“Accordingly, it is said in Mark, He that shall believe and be baptized shall be saved. By these words Christ not only excludes from the hope of salvation hypocrites who, though destitute of faith, are puffed up only by the outward sign; but by a sacred bond he connects baptism with doctrine, so that the latter is nothing more than an appendage of the former. But as Christ enjoins them to teach before baptizing, and desires that none but believers shall be admitted to baptism, it would appear that baptism is not properly administered unless when it is preceded by faith. On this pretence, the Anabaptists have stormed greatly against infant baptism. But the reply is not difficult, if we attend to the reason of the command. Christ orders them to convey to all nations the message of eternal salvation, and confirms it by adding the seal of baptism. Now it was proper that faith in the word should be placed before baptism, since the Gentiles were altogether alienated from God, and had nothing in common with the chosen people; for otherwise it would have been a false figure, which offered forgiveness and the gift of the Spirit to unbelievers, who were not yet members of Christ. But we know that by faith those who were formerly despised are united to the people of God.
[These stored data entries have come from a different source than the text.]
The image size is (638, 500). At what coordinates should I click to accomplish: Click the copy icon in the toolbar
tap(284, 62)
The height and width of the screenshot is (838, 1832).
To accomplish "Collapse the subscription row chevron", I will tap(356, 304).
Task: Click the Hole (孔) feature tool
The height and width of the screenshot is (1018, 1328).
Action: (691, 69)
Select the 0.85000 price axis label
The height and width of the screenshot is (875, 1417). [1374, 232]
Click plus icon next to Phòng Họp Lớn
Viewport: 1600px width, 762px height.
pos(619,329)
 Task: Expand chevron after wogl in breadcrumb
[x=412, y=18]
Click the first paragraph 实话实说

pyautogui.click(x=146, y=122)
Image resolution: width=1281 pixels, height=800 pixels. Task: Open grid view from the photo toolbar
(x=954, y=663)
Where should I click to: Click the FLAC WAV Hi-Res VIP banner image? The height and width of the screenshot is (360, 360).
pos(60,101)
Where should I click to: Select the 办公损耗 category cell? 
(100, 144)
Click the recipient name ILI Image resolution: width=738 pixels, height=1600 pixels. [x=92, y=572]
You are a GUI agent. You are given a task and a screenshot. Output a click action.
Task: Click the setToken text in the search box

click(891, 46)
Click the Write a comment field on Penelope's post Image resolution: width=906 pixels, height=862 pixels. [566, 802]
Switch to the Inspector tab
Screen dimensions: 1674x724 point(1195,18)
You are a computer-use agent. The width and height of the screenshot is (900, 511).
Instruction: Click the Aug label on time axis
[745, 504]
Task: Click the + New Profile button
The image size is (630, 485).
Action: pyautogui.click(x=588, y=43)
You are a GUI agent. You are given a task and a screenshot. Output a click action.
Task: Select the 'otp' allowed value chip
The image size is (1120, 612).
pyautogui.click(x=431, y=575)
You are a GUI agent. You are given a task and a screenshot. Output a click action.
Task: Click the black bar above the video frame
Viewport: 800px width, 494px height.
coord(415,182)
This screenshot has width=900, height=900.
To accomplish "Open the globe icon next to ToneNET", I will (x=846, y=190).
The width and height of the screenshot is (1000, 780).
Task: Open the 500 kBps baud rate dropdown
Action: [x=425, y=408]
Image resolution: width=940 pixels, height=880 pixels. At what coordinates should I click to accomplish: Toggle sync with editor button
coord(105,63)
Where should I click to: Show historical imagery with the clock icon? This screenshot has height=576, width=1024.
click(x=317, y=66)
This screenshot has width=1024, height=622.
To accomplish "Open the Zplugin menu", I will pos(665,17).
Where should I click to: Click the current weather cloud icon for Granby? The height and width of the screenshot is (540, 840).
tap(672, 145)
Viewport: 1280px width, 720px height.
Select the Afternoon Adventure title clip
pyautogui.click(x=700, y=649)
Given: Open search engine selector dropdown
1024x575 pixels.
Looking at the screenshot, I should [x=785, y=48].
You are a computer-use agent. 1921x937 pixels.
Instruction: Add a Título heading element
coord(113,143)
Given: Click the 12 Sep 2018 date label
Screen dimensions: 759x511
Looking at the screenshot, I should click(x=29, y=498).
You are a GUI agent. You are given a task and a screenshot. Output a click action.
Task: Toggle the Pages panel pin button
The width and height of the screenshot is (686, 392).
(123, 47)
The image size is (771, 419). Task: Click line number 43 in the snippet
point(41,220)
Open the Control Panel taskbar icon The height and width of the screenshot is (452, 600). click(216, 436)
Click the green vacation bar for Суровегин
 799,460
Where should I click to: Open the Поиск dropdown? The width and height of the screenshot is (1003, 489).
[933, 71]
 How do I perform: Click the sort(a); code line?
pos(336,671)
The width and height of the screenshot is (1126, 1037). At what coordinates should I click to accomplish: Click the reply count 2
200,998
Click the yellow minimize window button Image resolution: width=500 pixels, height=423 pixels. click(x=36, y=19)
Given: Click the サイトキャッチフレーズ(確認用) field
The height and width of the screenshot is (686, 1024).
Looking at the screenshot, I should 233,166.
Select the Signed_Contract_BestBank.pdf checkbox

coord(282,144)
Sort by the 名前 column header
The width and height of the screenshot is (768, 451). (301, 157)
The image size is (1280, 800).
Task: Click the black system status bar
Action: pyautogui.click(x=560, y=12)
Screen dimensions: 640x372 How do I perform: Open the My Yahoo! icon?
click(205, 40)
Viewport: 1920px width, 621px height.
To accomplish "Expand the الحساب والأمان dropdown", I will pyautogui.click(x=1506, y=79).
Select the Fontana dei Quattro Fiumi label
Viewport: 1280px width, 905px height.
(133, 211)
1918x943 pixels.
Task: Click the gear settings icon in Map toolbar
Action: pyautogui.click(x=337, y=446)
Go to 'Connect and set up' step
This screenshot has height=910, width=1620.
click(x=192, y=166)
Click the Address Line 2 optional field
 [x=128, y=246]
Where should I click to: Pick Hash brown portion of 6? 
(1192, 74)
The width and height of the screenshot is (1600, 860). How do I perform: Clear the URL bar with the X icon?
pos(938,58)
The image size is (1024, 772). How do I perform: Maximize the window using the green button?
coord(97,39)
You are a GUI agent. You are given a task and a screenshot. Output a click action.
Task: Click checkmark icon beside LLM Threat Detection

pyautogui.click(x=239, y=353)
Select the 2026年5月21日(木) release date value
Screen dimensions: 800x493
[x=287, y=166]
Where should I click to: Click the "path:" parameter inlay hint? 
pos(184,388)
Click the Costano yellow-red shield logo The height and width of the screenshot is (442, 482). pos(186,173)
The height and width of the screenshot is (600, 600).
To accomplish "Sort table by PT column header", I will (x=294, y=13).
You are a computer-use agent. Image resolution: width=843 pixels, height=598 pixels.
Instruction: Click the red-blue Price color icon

It is now asked, on what condition does God adopt as children those who formerly were aliens? It cannot, indeed, be denied that, when he has once received them into his favour, he continues to bestow it on their children and their children’s children. By the coming of Christ God manifested himself as a Father equally to the Gentiles and to the Jews; and, therefore, that promise, which was formerly given to the Jews, must now be in force towards the Gentiles, I will be thy God, and the God of thy seed after thee, (Gen. 17:7.) Thus we see that they who entered by faith into the Church of God are reckoned, along with their posterity, among the members of Christ, and, at the same time, called to the inheritance of salvation. And yet this does not involve the separation of baptism from faith and doctrine; because, though infants are not yet of such an age as to be capable of receiving the grace of God by faith,  still God, when addressing their parents, includes them also. I maintain, therefore, that it is not rash to administer baptism to infants, to which God invites them, when he promises that he will be their God.” 
 My understanding is that God most certainly can and does (though I don’t think we can say dogmatically that he always does) unite infants to Christ. If covenant infants are united to Christ, and I believe they often are, they are united to Christ by faith alone which I would call the “seed of faith” planted in their hearts. Infants cannot have faith as defined by HC 21, however, they can have the “seed of true faith” and its benefit, union with Christ. God works salvation as He pleases, and to say that infants cannot be saved is naive at best, and if they are saved, as I believe at least many are, they are saved by grace alone through faith alone in Christ alone. Again, the “seed of faith” unites them to Christ, though it is not a full-grown faith as HC 21 describes. That is my view.
 John Calvin and William Pringle, Commentary on a Harmony of the Evangelists Matthew, Mark, and Luke, vol. 3 (Bellingham, WA: Logos Bible Software, 2010), 385–386.